In 2006, Bisset et al concluded that physiotherapy combining elbow manipulation and exercise has a benefit over no treatment in the first 6 weeks and to corticosteroid injections after 6 weeks, providing a reasonable alternative to injections in the mid to long term. The significant short-term benefits of corticosteroid injection were paradoxically reversed after 6 weeks, with high recurrence rates, implying that this treatment should be used with caution in the management of tennis elbow.33
Comparing all different treatment options one must consider the natural course of lateral epicondylitis. Hay et al described the effects of corticosteroid injections, non-steroidal antiinflammatory drugs (NSAIDs) and a placebo at 4 weeks (92%, 57% and 50% success rate, respectively) and after 12 months (84%, 85% and 82% success rate, respectively) suggesting a benign natural course.34
Supposedly a biomechanically active counter-force brace or ‘tennis elbow strap’ aims to reduce strain at the elbow epicondyle, to limit pain provocation and to protect against further damage. Struijs et al were not able to demonstrate a difference in outcome between patients treated by physiotherapy, a brace or with a combination of both.35 Other treatments with limited scientific support include: pulsed ultrasound to break up scar tissue, promote healing and increase blood flow in the area; extracorporeal shock wave therapy (ESWT); the injection of botulinum toxin; sclerotherapy; acupuncture and trigger point therapy. Based on a systematic review of nine placebo-controlled trials involving 1006 participants, there is ‘platinum’-level evidence that shock wave therapy provides little or no benefit in terms of pain relief or improved function in lateral elbow pain. There is ‘silver’-level evidence based on one trial involving 93 participants that steroid injection may be more effective than ESWT.36
Placzek et al reported on the use and effects of botulinum toxin in lateral epicondylitis, however, although the results were good at 18 weeks after injection, no longer term report exists. Also the side effects of decreased wrist and third finger extension remains an issue of concern.37 Conversely, Keizer et al compared surgery with an injection with botulinum toxin reporting results two years after treatment; 15 patients in the botulinum toxin group (75%) had good to excellent results, whereas 17 patients in the operative group scored good to excellent (85%). When analysed with an overall scoring system, however, no differences were found between the two forms of treatment.38 Finally, Hayton et al in 2005 reported the results of a double-blind randomized effective study in botulinum toxin type A against a normal saline placebo for the treatment of chronic tennis elbow. Three months after injection, there was no significant difference between the two groups with regard to grip strength, pain or quality of life. As a consequence they concluded that there was no evidence for any benefit from botulinum toxin injections in treatment for this condition.39
Edwards and Calandruccio reported that after autologous blood injection therapy 22 patients (79%) in whom non-surgical modalities had failed were relieved completely of pain even during strenuous activity. Mishra and Pavelko described at final follow-up of more than 2 years after injection of buffered platelet-rich plasma a 93% reduction in pain. In both these studies, however, the number of patients was too few to obtain sufficient power.40,41
In the Netherlands we performed a prospective randomized, double-blind and multicentred study comparing one injection of corticosteroids with one injection of buffered platelet-rich plasma (PRP) in patient with complaints of lateral epicondylitis for more than 6 months (total of 110 patients, power 0.9). Successful treatment was defined as more than a 25% reduction in visual analogue scale or disabilities of the arm, shoulder and hand (DASH) score without a reintervention after 1 year. The results after 1 year showed that 21 of the 55 patients (40%) in the corticosteroid group and 38 of the 51 patients (75%) in the PRP group were defined as successful with the VAS score; this was significantly different (p < 0.001). Twenty-three of the 55 patients (42%) in the corticosteroid group and 36 of the 51 patients (71%) patients in the PRP group were defined as successful with the DASH, which was also significantly different (p < 0.003)42 (Fig. 35.4).

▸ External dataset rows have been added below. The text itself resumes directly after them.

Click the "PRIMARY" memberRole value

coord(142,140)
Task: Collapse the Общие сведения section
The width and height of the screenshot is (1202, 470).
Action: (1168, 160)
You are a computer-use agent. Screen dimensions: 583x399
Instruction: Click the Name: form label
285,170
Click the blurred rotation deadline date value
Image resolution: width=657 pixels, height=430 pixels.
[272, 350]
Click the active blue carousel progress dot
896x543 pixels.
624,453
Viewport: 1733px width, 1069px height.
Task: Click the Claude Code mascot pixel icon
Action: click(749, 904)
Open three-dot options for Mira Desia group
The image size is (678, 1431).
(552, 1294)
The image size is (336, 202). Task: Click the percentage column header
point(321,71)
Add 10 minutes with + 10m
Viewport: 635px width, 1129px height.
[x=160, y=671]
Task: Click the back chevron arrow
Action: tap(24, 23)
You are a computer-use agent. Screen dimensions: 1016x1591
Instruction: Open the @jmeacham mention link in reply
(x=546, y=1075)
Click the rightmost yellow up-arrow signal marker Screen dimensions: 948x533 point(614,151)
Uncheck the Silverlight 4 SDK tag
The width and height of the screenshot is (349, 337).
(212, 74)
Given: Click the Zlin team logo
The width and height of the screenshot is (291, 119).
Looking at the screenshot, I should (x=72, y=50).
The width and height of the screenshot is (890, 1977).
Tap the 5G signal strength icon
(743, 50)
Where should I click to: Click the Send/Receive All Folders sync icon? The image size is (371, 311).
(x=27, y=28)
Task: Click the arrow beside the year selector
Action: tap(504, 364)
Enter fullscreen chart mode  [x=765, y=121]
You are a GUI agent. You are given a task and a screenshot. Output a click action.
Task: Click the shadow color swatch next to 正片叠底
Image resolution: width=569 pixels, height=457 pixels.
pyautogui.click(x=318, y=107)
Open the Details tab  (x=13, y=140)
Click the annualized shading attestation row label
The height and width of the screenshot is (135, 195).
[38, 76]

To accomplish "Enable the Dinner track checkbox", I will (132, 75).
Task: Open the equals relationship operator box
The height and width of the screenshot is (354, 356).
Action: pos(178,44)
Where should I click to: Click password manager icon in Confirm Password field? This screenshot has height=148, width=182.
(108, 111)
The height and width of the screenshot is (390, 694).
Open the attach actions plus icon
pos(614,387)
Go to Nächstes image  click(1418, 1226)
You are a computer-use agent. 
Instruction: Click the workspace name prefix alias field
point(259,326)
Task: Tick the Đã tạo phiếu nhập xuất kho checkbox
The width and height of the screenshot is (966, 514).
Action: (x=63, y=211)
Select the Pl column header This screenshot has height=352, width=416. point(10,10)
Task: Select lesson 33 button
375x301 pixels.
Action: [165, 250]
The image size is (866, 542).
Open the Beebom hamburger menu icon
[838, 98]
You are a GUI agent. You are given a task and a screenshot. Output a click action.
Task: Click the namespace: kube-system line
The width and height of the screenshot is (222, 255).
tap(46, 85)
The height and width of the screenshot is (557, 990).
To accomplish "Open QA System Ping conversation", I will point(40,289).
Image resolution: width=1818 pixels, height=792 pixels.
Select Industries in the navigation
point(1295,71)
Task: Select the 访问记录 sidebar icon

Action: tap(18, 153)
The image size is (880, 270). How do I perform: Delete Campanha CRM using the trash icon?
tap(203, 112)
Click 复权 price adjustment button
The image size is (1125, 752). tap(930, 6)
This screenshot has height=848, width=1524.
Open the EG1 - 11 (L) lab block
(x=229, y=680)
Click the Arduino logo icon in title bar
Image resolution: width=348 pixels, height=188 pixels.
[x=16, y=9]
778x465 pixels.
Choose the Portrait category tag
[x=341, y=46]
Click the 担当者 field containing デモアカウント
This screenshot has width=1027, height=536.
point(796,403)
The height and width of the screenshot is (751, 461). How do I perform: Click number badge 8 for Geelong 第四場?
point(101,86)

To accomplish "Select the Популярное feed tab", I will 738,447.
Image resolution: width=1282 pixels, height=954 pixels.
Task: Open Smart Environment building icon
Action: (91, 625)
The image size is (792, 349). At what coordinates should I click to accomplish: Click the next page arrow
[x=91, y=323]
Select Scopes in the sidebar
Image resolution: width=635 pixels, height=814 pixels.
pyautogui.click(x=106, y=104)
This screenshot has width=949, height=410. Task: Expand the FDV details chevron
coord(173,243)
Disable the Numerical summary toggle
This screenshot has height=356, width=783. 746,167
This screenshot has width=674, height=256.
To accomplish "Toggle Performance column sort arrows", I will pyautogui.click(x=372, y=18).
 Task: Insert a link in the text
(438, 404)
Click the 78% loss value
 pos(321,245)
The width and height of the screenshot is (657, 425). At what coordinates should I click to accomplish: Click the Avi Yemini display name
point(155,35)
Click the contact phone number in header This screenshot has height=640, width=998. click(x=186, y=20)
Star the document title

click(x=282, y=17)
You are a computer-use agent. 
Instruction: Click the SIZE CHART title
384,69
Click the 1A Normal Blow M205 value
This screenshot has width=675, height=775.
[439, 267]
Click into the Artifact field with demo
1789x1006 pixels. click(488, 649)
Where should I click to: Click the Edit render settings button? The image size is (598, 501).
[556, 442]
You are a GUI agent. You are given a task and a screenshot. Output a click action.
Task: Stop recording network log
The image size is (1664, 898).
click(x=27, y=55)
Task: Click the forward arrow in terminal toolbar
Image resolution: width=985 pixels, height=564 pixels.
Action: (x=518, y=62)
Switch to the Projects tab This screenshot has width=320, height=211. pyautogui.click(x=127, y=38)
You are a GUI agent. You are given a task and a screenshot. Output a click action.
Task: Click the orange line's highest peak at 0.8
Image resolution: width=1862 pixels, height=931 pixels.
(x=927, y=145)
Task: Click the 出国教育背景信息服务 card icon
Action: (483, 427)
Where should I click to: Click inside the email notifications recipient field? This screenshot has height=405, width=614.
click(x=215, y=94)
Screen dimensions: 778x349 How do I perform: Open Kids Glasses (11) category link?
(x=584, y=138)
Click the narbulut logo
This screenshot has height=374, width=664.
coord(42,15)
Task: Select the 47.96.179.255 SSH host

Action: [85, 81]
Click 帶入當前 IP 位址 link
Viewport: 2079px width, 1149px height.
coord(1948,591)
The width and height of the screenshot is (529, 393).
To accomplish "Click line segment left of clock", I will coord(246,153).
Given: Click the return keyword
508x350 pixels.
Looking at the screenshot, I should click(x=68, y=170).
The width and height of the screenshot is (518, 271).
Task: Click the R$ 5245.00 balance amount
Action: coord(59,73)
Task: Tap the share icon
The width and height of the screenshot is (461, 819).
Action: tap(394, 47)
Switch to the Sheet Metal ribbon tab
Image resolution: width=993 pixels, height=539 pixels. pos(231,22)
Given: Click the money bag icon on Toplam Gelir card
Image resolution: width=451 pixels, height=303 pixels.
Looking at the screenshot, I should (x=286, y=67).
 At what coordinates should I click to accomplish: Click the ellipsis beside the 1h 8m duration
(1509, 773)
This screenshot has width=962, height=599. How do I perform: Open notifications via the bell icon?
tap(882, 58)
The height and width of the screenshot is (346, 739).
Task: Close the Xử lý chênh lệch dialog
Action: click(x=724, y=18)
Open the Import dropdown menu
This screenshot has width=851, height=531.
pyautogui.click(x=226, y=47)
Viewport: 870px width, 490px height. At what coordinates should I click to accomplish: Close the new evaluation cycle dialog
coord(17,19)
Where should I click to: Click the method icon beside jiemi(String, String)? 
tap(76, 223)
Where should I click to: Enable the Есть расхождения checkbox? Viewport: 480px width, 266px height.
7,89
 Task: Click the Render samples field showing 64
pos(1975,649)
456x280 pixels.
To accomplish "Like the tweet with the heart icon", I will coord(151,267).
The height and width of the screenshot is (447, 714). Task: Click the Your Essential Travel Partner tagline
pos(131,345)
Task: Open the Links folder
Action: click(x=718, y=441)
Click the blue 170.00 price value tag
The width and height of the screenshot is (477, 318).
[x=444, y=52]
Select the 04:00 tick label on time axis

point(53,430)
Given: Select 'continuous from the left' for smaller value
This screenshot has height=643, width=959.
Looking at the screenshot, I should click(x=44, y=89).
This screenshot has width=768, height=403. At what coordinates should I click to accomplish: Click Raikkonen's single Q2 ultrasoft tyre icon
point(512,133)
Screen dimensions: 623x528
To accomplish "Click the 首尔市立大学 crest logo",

Surgical techniques and rehabilitation
The surgical techniques for treating lateral epicondylitis can be grouped into three main categories: open, percutaneous and arthroscopic (Fig. 35.5). Frequently used open procedures are denervation of the lateral epicondyle as described by Wilhelm and Gieseler or incision of the extensor tendon (especially ECRB) as described by Hohmann.43–45
The arthroscopic approach to lateral epicondylitis has many of the same controversies. Some surgeons prefer to debride the lateral capsule alone. Others include any infolded synovial fringe, which may impinge within the radiocapitellar joint, while others focus on the debridement of the common extensor origin. Finally, decortication of the lateral epicondyle is also an issue of debate. Baker et al classified the arthroscopic appearance of the capsule in lateral epicondylitis, reflecting the local intensity of the tendinopathic process. In type 1, a smooth capsule without irregularity is seen. In type 2, a linear or longitudinal tear in the capsule can be visualized, whereas in type 3, a ruptured and retracted capsule with a frayed ECRB is present.12 Finally, other less commonly undertaken procedures include incision of the extensor tendon in combination with a partial resection of the annular ligament, as described by Bosworth, or elongation of the extensor tendons as described by Garden.46,47
Mullett et al described the presence of a synovial fringe/collar-like band of the radiocapitellar capsular complex impinging on the radial head in 30 patients with recalcitrant symptoms of lateral elbow pain.48 Resection of this fringe led to a resolution of symptoms in 28 of 30 patients. Histological examination revealed hyaline degeneration and fibrosis. A cadaveric study identified this same degenerative capsular fold in 15 of 34 cadavers. A classification system was developed: in type 1 the radial head is fully exposed without any capsular impingement or coverage throughout range of motion, whereas in type 2 a partial coverage develops when the elbow is extended. In type 3 there is subluxation of the capsular edge into the radiocapitellar joint and in type 4 the radial head is completely obscured in both flexion and extension.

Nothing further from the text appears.